* begin *

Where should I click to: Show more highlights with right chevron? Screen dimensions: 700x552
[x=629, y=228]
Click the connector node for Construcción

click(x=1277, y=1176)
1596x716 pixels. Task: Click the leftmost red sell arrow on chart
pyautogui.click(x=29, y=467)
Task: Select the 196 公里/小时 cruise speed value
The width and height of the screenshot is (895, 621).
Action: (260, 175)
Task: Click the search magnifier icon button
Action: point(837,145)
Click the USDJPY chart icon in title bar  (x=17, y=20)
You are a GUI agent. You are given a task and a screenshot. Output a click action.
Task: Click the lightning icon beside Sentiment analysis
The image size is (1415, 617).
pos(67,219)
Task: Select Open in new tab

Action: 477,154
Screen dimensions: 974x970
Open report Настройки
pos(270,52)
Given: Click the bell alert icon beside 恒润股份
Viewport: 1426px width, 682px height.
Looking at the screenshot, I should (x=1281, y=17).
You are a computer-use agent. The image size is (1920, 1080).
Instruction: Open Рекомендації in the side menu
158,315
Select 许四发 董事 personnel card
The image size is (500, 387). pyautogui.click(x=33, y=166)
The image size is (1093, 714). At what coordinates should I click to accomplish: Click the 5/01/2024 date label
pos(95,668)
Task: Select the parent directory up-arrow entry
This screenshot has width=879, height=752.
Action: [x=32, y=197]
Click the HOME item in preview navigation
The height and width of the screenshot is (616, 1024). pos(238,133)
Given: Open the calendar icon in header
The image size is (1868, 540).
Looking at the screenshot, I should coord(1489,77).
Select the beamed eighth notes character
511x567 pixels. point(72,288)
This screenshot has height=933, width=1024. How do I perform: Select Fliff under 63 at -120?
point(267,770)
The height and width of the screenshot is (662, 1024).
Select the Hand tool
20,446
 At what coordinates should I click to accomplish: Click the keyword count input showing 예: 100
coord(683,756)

* end *

| Requirement |
Rewrite every item with "Select" replaced by "Choose", changing nothing else.

| Result of this task |
Where should I click to: Show more highlights with right chevron? Screen dimensions: 700x552
[x=629, y=228]
Click the connector node for Construcción

click(x=1277, y=1176)
1596x716 pixels. Task: Click the leftmost red sell arrow on chart
pyautogui.click(x=29, y=467)
Task: Choose the 196 公里/小时 cruise speed value
The width and height of the screenshot is (895, 621).
Action: (260, 175)
Task: Click the search magnifier icon button
Action: point(837,145)
Click the USDJPY chart icon in title bar  (x=17, y=20)
You are a GUI agent. You are given a task and a screenshot. Output a click action.
Task: Click the lightning icon beside Sentiment analysis
The image size is (1415, 617).
pos(67,219)
Task: Choose Open in new tab

Action: 477,154
Screen dimensions: 974x970
Open report Настройки
pos(270,52)
Given: Click the bell alert icon beside 恒润股份
Viewport: 1426px width, 682px height.
Looking at the screenshot, I should (x=1281, y=17).
You are a computer-use agent. The image size is (1920, 1080).
Instruction: Open Рекомендації in the side menu
158,315
Choose 许四发 董事 personnel card
The image size is (500, 387). pyautogui.click(x=33, y=166)
The image size is (1093, 714). At what coordinates should I click to accomplish: Click the 5/01/2024 date label
pos(95,668)
Task: Choose the parent directory up-arrow entry
This screenshot has width=879, height=752.
Action: [x=32, y=197]
Click the HOME item in preview navigation
The height and width of the screenshot is (616, 1024). pos(238,133)
Given: Open the calendar icon in header
The image size is (1868, 540).
Looking at the screenshot, I should coord(1489,77).
Choose the beamed eighth notes character
511x567 pixels. point(72,288)
This screenshot has height=933, width=1024. How do I perform: Choose Fliff under 63 at -120?
point(267,770)
The height and width of the screenshot is (662, 1024).
Choose the Hand tool
20,446
 At what coordinates should I click to accomplish: Click the keyword count input showing 예: 100
coord(683,756)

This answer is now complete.